## Aim
Reproduce the listing from its start through the line containing "Given: Choose the 01.03.2023 tick label", changing each "tick label" to "date label" and leaving everything else the same. Omit the pictures.

## Material for the task

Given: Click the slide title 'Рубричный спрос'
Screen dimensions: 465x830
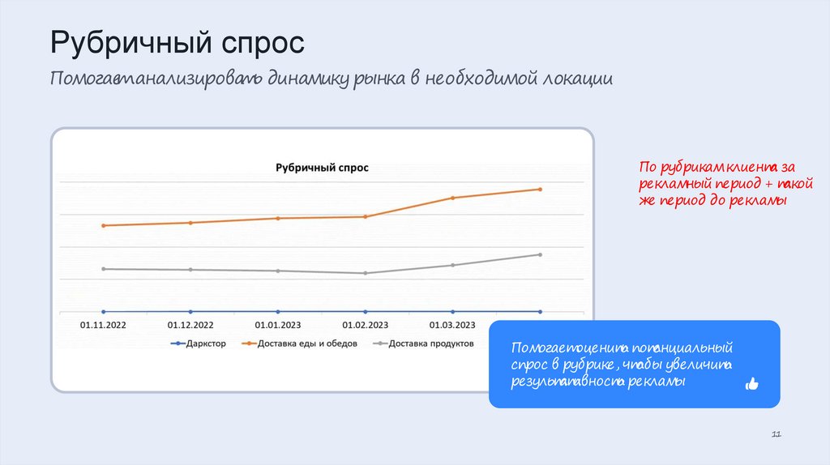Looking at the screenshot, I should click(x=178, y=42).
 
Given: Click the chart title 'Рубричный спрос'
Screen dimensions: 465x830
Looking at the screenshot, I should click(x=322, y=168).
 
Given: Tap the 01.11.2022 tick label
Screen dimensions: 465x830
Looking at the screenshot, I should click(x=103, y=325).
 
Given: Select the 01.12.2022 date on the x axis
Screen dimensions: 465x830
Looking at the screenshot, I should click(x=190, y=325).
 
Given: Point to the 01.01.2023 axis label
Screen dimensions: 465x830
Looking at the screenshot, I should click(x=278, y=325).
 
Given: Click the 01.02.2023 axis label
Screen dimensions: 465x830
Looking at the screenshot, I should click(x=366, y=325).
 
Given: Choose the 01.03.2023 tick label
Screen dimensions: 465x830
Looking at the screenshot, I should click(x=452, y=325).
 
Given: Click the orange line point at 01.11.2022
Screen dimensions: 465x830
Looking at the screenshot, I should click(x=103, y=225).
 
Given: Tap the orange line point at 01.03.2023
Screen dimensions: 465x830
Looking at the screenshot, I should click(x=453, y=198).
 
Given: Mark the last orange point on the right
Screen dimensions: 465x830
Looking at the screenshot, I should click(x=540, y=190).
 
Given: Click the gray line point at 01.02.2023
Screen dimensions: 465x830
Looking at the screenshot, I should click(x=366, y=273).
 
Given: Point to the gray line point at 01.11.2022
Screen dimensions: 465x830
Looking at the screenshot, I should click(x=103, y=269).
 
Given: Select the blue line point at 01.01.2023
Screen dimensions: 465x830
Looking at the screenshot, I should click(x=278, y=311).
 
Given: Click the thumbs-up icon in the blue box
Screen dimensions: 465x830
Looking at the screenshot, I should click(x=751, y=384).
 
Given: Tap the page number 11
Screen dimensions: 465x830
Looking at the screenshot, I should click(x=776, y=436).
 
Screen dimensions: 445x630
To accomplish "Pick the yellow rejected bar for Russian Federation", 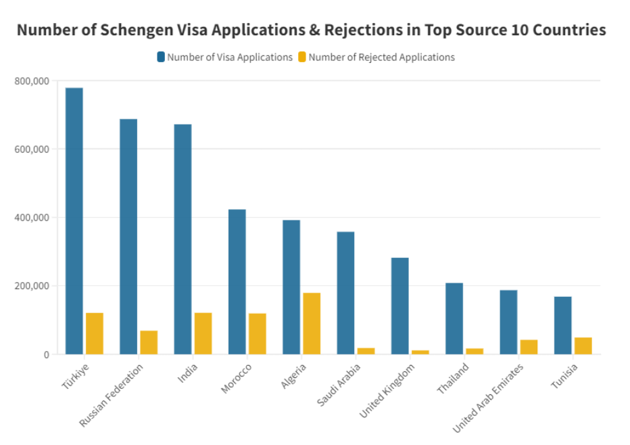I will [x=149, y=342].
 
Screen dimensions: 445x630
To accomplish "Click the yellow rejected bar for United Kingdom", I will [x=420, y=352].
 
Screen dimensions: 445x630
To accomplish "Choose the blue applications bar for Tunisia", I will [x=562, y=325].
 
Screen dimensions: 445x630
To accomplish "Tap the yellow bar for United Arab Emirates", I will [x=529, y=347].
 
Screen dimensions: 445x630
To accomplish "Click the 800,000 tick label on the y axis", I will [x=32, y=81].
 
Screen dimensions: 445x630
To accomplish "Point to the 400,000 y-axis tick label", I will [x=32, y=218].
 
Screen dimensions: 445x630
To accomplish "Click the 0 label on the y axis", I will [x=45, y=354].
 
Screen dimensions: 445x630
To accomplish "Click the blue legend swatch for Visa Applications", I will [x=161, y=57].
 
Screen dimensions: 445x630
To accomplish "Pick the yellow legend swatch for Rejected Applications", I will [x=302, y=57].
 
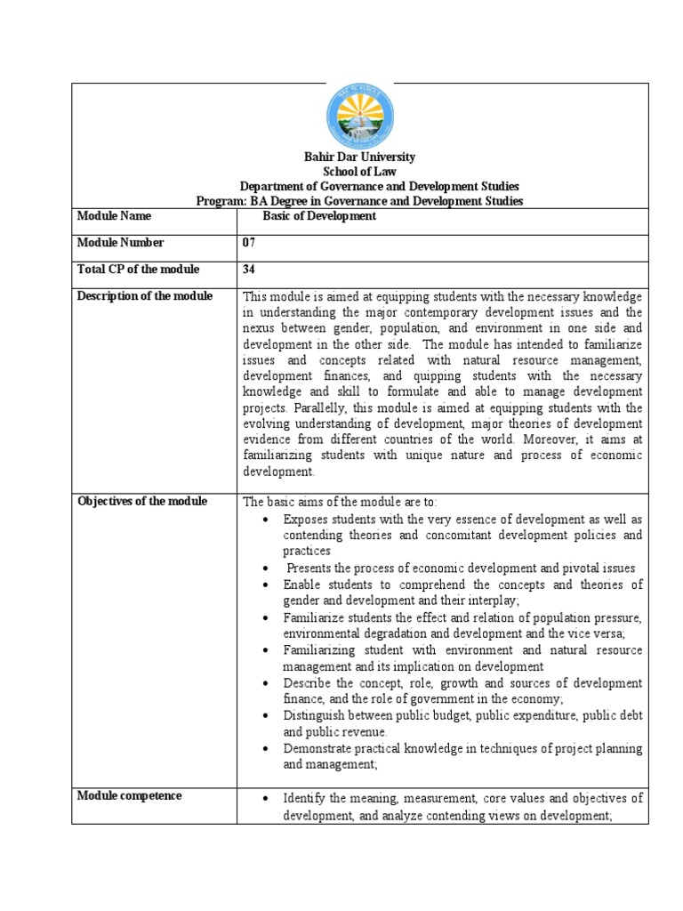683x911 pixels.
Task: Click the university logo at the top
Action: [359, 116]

## Solution for this problem
Given: Click the slide title 'Рубричный спрос'
Screen dimensions: 465x830
Looking at the screenshot, I should click(x=178, y=42).
 
Given: Click the chart title 'Рубричный спрос'
Screen dimensions: 465x830
Looking at the screenshot, I should click(x=322, y=168).
 
Given: Tap the 01.11.2022 date label
Screen dimensions: 465x830
Looking at the screenshot, I should click(x=103, y=325).
 
Given: Select the 01.12.2022 date on the x axis
Screen dimensions: 465x830
Looking at the screenshot, I should click(x=190, y=325).
 
Given: Point to the 01.01.2023 axis label
Screen dimensions: 465x830
Looking at the screenshot, I should click(x=278, y=325).
 
Given: Click the 01.02.2023 axis label
Screen dimensions: 465x830
Looking at the screenshot, I should click(x=366, y=325).
 
Given: Choose the 01.03.2023 date label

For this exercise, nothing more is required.